Aurora’s platform is used across the industry by companies such as Vivint Solar. In June, Aurora software helped design 80,000 solar systems, and Adeyemo said 2 million projects have now been designed using the company’s system.

The new data, in addition to that already used by Aurora, covers international locations in Western Europe and over 90 percent of the U.S. population, Adeyemo said. 

Soft costs — expenditures associated with permitting, financing, installing and customer acquisition — account for upward of 60 percent of solar system costs in the U.S. The new data partnership takes aim at cutting those costs at the beginning of the process, when a roof is assessed for solar potential and shading. 

However, industry analysts say that while the partnership could help cut certain costs, other, costlier parts of the process remain a pernicious barrier for drawing down solar costs further. 

Ben Gallagher, a senior solar analyst at Wood Mackenzie Power & Renewables, said the Google-Aurora partnership could cut costs “around the margins of the margins” of solar design, but ultimately, “it’s not going to be a cure-all for reducing soft costs.”

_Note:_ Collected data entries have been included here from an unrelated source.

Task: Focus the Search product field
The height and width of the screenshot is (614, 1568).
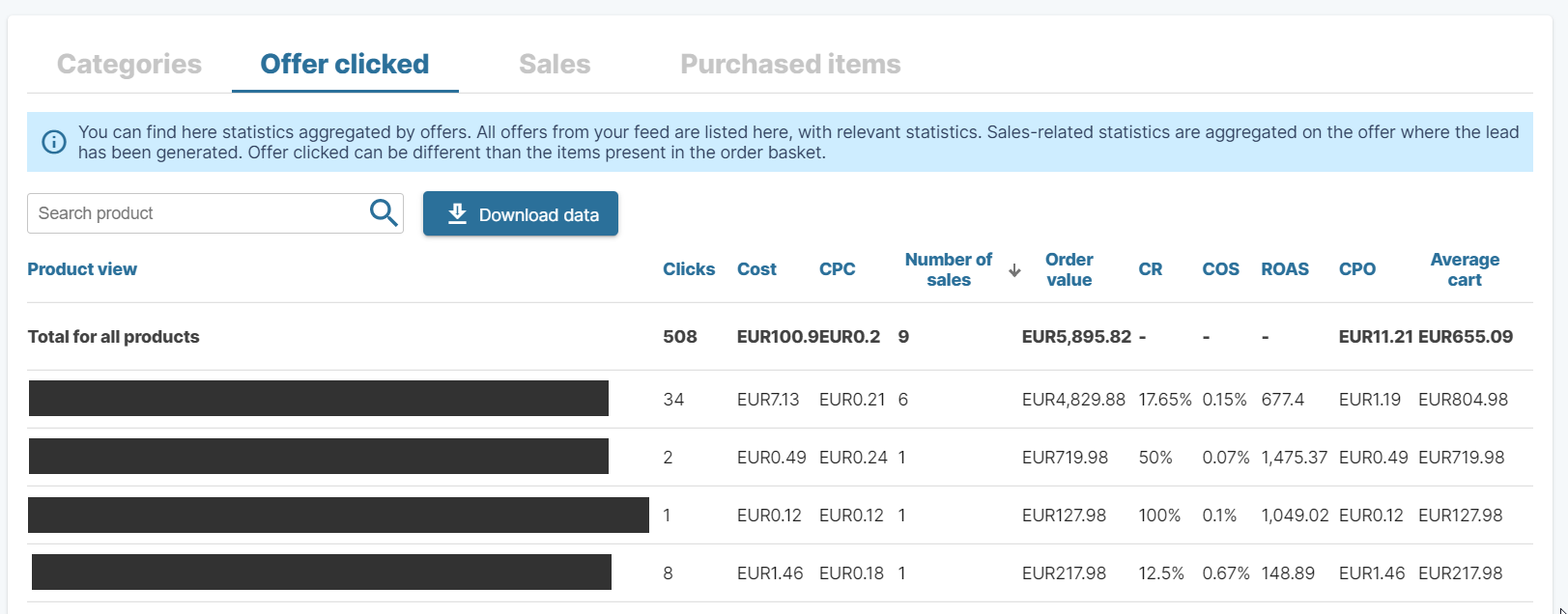Action: [x=198, y=213]
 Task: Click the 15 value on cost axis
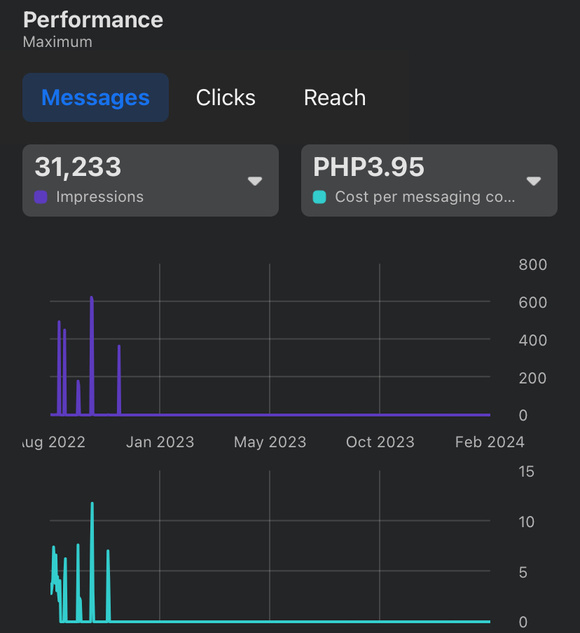(x=526, y=472)
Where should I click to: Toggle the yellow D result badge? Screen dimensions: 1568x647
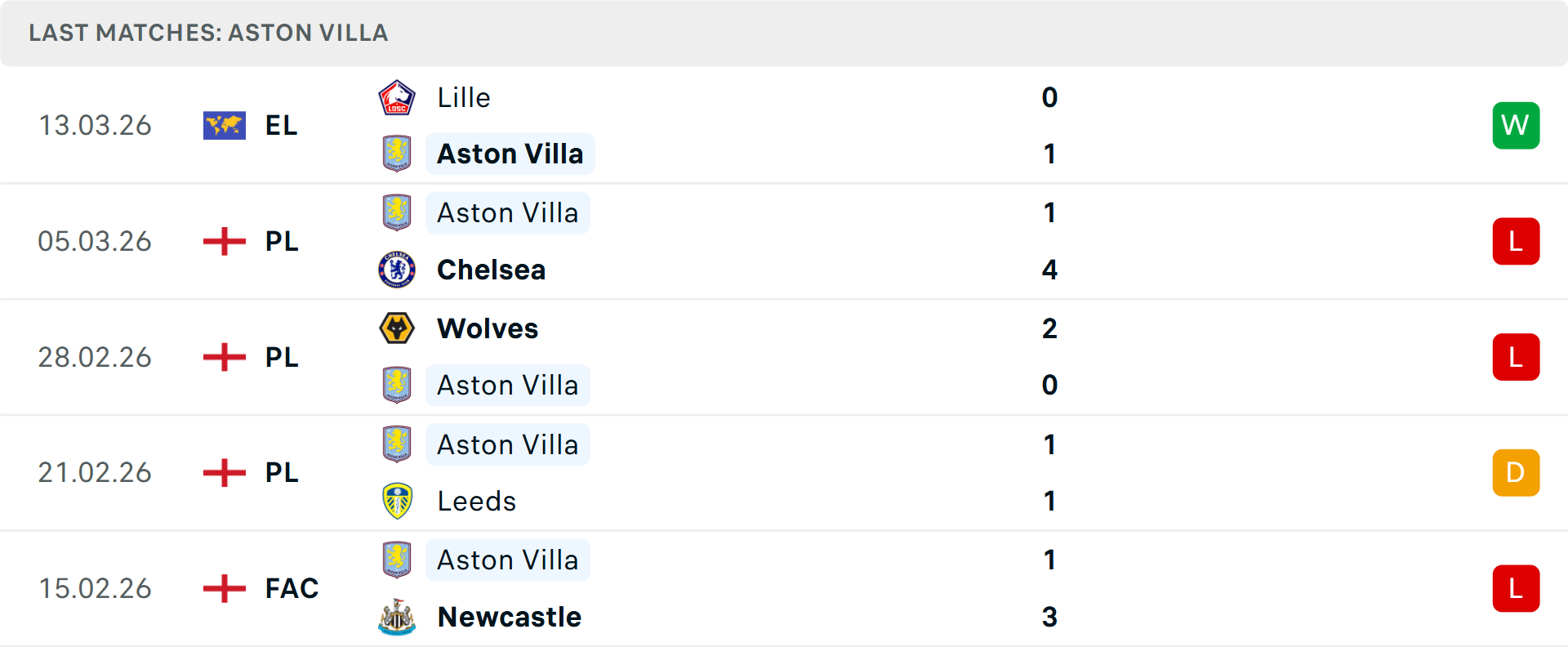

That’s because moving a solar system from the sale to the installation requires numerous steps, such as ensuring structural integrity of a roof, obtaining final engineering specs and completing utility interconnection.

“What this will be able to do is better help with the lead qualification process to make sure you have the most accurate and reliable data possible,” said Gallagher. “It doesn’t solve all those other problems or all those other steps for the sales through installation process.”

Google's Project Sunroof

Google said the partnership will help it reach its solar goals.

Google started Project Sunroof in 2015 with the hope that providing access to high-quality data would accelerate solar deployment. The program first focused on reaching consumers and then policymakers to help quicken the pace of installations at a granular and then municipal level.

Now, the team is working to reach more private companies to streamline the solar business. Google already has a similar data partnership with SunPower for its Instant Design platform. European utility E.ON and Engie have also worked with Google on PV modeling. 

Despite its big-time brand name, Nicole Lombardo, head of business development and partnerships at Google's Environmental Insights group, said the Project Sunroof team is relatively small within its corporate parent. She said partnerships with companies that reach many parts of the solar ecosystem, like Aurora, will help expand the benefits of Google’s data.

“Our hope is that we can continue to provide the data to as many partners...as can see some value and fit for them,” said Lombardo. “This is essentially...the beginning.”

Lombardo called Aurora’s solar design platform “a dream” that demonstrates how far the industry has come in terms of quickly designing solar systems. Incorporating Google’s data, she added, should help expand its reach to more users.

The partnership comes at a time when states and cities are spearheading climate action through renewable portfolio standards and clean energy targets.  

“You can really see how we can accelerate the time not only to install but [also to] see how can we reach some of these bold, ambitious targets that a lot of cities [and states] are setting to be able to reduce their energy emissions or building emissions,” said Lombardo.

“It’s platforms like this that are going to get us there in a quicker time [frame] — and we all know it’s urgent.”